## Opdracht:
Ga na of de volgende stellingen kloppen met de tekst over de ontnemingszaak. Beantwoord elke stelling met ja of nee en citeer letterlijk de woorden uit die tekst die de doorslag geven.
(a) De officier van justitie eiste een bedrag van € 51.976,00.
(b) De veroordeelde is in persoon verschenen.
(c) De rechtbank heeft de vordering toegewezen voor de kraken in Soest en Nieuwegein.

In deze ontnemingszaak heeft de Rechtbank Midden-Nederland op 20 december 2018 uitspraak gedaan over de vordering van de officier van justitie tot betaling van wederrechtelijk verkregen voordeel door de veroordeelde. De veroordeelde, die betrokken was bij meerdere plofkraken en criminele activiteiten, is in persoon verschenen en werd bijgestaan door zijn advocaat, mr. C.M.G.M. Starmans. De rechtbank heeft de vordering van de officier van justitie, die een bedrag van € 74.442,67 eiste, beoordeeld aan de hand van de feiten en omstandigheden van de zaak, waaronder de opbrengsten van de gepleegde misdrijven en de verdeling van het voordeel tussen de mededaders.
Tijdens de zittingen zijn verschillende data in acht genomen, waarbij de rechtbank kennisnam van de schriftelijke vordering en de argumenten van de verdediging. De verdediging betwistte de hoogte van het geschatte wederrechtelijk verkregen voordeel en voerde aan dat besmeurde bankbiljetten niet als voordeel konden worden aangemerkt. De rechtbank heeft vastgesteld dat de veroordeelde voordeel heeft genoten van de gepleegde misdrijven, maar heeft de vordering van de officier van justitie afgewezen voor bepaalde onderdelen, zoals de kraken in Soest en Nieuwegein, waar de veroordeelde voor is vrijgesproken.
Uiteindelijk heeft de rechtbank het wederrechtelijk verkregen voordeel vastgesteld op een bedrag van € 51.976,00, dat de veroordeelde aan de Staat moet betalen. De beslissing is gebaseerd op artikel 36e van het Wetboek van Strafrecht, en de rechtbank heeft de vordering van de officier van justitie voor het overige afgewezen. Het vonnis is uitgesproken op de openbare terechtzitting van 20 december 2018, waarbij de rechters en griffiers aanwezig waren.

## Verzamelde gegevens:
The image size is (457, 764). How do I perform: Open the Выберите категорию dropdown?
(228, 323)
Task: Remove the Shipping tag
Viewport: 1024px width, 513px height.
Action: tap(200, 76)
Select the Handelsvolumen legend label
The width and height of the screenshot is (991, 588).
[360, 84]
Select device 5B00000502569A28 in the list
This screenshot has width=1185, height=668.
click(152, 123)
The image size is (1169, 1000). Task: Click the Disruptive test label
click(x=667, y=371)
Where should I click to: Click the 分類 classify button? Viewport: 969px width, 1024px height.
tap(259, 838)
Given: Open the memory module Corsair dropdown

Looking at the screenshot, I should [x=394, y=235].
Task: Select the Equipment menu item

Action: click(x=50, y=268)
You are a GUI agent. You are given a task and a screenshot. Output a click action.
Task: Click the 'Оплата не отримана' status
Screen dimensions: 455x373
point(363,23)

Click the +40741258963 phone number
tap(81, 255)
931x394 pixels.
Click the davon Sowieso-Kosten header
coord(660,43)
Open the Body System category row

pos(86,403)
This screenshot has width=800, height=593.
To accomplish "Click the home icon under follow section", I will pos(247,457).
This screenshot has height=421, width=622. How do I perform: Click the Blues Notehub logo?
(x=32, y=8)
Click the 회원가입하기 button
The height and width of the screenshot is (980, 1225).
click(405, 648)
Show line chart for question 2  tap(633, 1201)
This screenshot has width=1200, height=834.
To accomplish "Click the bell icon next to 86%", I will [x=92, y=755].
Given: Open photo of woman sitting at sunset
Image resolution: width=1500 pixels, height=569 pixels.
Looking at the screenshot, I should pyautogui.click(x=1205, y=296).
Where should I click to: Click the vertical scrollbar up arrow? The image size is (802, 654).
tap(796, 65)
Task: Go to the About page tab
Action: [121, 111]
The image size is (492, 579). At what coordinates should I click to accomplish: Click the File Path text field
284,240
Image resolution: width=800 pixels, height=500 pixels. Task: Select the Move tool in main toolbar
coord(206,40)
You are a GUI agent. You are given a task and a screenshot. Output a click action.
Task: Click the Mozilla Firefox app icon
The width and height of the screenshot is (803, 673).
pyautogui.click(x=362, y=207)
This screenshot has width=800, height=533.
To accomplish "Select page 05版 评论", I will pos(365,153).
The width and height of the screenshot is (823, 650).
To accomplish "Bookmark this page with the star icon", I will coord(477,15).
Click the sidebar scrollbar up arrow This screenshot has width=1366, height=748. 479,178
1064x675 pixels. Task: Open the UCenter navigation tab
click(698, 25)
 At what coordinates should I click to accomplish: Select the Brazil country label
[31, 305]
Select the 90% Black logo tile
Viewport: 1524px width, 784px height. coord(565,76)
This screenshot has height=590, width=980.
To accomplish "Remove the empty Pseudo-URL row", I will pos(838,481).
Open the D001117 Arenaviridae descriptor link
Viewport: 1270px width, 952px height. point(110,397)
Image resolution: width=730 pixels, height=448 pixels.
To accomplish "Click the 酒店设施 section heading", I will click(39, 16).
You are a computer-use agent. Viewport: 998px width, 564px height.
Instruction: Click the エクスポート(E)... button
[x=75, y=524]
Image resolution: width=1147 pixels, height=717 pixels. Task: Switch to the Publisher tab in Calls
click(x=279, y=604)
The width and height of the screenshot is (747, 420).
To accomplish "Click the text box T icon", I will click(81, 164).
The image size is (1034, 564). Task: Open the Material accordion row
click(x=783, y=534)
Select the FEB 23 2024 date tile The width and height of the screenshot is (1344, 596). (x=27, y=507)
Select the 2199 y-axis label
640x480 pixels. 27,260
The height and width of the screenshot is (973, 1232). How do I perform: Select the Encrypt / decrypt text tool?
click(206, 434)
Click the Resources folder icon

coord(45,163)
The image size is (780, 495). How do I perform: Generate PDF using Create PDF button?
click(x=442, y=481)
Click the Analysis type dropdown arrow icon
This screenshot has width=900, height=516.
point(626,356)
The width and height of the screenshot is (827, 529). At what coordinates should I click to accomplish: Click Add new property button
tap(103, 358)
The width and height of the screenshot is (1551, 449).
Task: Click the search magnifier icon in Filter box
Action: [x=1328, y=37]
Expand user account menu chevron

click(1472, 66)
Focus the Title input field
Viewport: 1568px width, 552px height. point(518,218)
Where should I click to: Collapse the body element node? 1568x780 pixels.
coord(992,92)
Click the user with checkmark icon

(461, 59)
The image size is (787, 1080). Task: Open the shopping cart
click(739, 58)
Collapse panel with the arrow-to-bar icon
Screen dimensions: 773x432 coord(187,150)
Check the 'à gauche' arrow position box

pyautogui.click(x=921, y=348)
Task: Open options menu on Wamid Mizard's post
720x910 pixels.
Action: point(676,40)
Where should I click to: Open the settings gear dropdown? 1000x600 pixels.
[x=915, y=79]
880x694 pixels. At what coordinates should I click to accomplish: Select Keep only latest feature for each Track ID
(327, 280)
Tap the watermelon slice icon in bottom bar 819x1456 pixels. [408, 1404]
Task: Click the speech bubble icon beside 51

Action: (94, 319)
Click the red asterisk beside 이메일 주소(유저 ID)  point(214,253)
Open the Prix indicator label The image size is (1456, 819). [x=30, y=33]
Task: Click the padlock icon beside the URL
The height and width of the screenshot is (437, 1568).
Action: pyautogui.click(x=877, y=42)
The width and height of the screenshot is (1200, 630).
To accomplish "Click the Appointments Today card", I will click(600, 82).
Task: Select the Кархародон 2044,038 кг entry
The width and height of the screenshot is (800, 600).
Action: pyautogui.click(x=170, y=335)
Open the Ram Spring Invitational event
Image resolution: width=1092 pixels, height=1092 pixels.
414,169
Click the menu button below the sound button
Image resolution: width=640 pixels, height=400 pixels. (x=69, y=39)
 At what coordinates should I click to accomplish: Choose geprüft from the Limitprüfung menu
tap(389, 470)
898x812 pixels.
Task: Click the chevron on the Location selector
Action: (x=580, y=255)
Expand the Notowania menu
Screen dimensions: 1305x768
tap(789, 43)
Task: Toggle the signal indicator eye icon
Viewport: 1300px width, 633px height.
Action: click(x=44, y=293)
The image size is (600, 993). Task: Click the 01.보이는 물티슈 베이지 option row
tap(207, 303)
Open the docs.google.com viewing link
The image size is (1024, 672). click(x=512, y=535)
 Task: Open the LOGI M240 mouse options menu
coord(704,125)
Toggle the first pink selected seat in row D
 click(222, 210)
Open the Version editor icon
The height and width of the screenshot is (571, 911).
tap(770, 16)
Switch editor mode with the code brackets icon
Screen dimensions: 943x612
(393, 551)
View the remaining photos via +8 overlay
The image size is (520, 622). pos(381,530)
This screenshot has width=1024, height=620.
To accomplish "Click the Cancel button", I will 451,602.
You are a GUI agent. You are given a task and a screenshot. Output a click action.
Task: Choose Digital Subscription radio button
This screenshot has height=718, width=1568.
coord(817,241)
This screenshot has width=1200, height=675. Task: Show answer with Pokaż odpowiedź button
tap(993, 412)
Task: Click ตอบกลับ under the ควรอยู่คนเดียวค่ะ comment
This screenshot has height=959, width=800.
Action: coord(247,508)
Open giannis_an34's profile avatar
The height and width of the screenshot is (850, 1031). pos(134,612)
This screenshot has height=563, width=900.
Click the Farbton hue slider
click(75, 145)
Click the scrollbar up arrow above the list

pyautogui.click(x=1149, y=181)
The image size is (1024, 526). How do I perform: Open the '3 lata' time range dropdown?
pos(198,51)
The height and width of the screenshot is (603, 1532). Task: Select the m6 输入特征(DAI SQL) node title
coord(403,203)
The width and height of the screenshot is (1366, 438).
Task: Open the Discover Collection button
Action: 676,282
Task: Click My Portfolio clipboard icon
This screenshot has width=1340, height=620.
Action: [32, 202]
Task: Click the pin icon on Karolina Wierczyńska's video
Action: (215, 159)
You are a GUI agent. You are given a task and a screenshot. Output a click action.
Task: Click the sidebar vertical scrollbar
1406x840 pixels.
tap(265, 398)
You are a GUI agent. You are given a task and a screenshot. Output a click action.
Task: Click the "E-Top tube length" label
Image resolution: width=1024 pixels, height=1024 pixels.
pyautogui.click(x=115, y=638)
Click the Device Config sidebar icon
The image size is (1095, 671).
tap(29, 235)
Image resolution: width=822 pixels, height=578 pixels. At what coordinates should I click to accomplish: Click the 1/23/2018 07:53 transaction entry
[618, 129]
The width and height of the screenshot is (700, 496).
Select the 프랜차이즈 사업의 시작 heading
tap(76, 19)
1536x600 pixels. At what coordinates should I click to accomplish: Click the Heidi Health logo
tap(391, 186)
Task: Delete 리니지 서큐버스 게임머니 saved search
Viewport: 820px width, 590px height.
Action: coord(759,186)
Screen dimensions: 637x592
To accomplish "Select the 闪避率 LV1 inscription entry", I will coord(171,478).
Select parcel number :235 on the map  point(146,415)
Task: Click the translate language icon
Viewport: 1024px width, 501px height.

## Uitwerking:
(a) Nee: "die een bedrag van € 74.442,67 eiste"
(b) Ja: "is in persoon verschenen"
(c) Nee: "heeft de vordering van de officier van justitie afgewezen voor bepaalde onderdelen, zoals de kraken in Soest en Nieuwegein"